Tip: Colour-code several different segments who are desirable
Step 4: Draw your marketing activity loops
What email, other direct communications programs and interaction points currently exist? Draw the activities as loops.
Tip: Starting with your database list the major types of campaigns, journeys, triggers. Highlight where your marketing team spends the most resources on these.
Step 5: Look for the data connections
Once the model is drawn, double-check to ensure that all the pieces are connected and highlight any areas where data may not be linked. Is there any opportunity to link anonymous data points with your known profiles? Do you have a clear understanding? Can you accomplish progressive profiling?
Enabling the ecosystem
As discussed, marketing leaders first map the desired end-to-end flow and craft their strategy. Next comes the IT/Operations phase where the tech blueprint can be designed as an underlay/support model.
Many marketers get handcuffed because their planning process is backwards and they lock-in technology solutions too early. A premature search for tech not only can waste a lot of time and distract teams but it also can limit your future capabilities. Beware of committing to major platform vendors if you don’t already have a plan. Identify what capabilities you really need.

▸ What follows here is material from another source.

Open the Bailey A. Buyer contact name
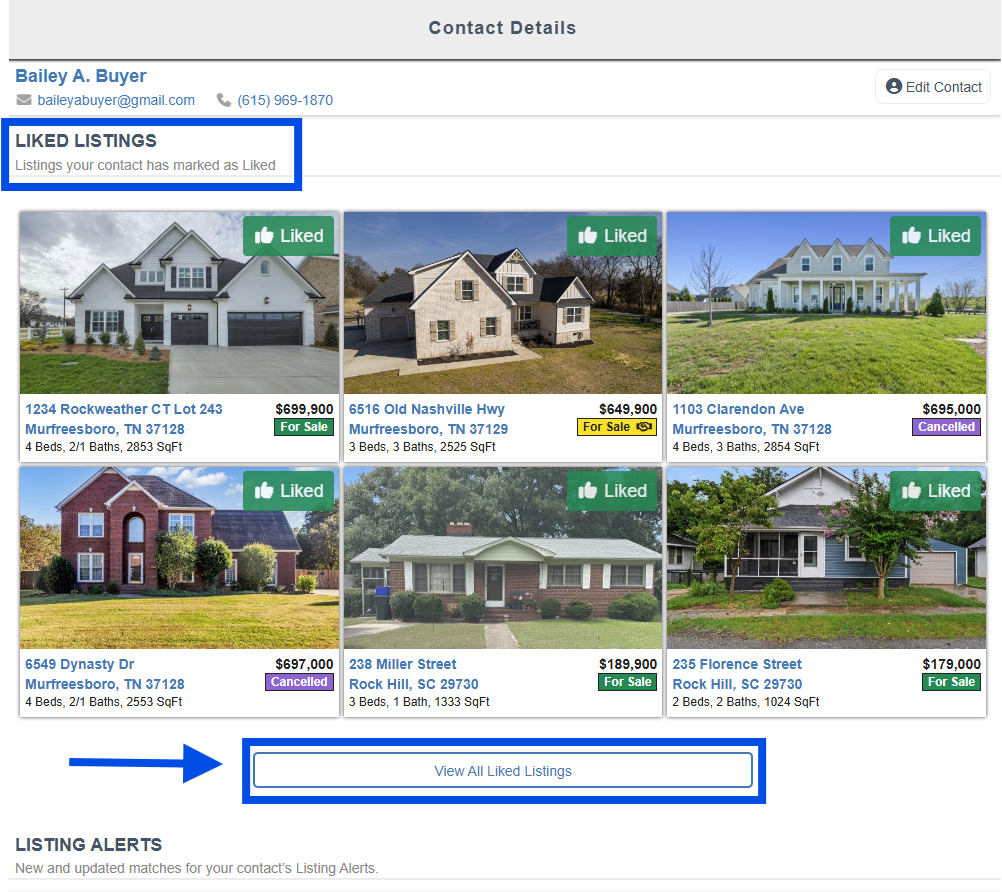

Bruce Biegel of the Winterberry Group believes that more companies are leaning toward “swappable tech.” It gives them flexibility. Open source solutions are configurable and cost efficient. Swappable tech is great for quick execution and can be upgraded later.
Outcomes and benefits of ecosystem planning
From a strategic perspective, organizations that embrace marketing ecosystem planning find that they have better team buy-in and it also fosters deeper conversations with stakeholders. This ensures everyone is clear about your true marketing model. Clarity generates tighter execution and allows you to pinpoint “value-add” areas as well as specific areas to optimize. Ideally, marketing teams should take the time to meet stakeholders to review all the activity occurring and how programs are really working. Once your team has identified the key areas where value is added then IT/Operations can start talking about tech solutions.
Some of the proven benefits of ecosystem planning include:
- The elimination of poor performing marcom vehicles;
- Improved customer experiences and intimacy (increases NPS);
- Better profiling improves future targeting (higher ROI);
- Shared learning saves budget dollars;
- A 360-degree view of the customer; and
- More balanced and aligned marketing decision making.
As discussed, siloed strategies are not only inefficient but can also lead to tunnel vision which kills marketing’s credibility in the c-suite. A clear marketing model gets everyone on the same page. Ecosystem planning helps you to build a marketing machine that is a driver of business outcomes. It is a strategic approach that reinforces discipline and ensures that stakeholders embrace systems thinking.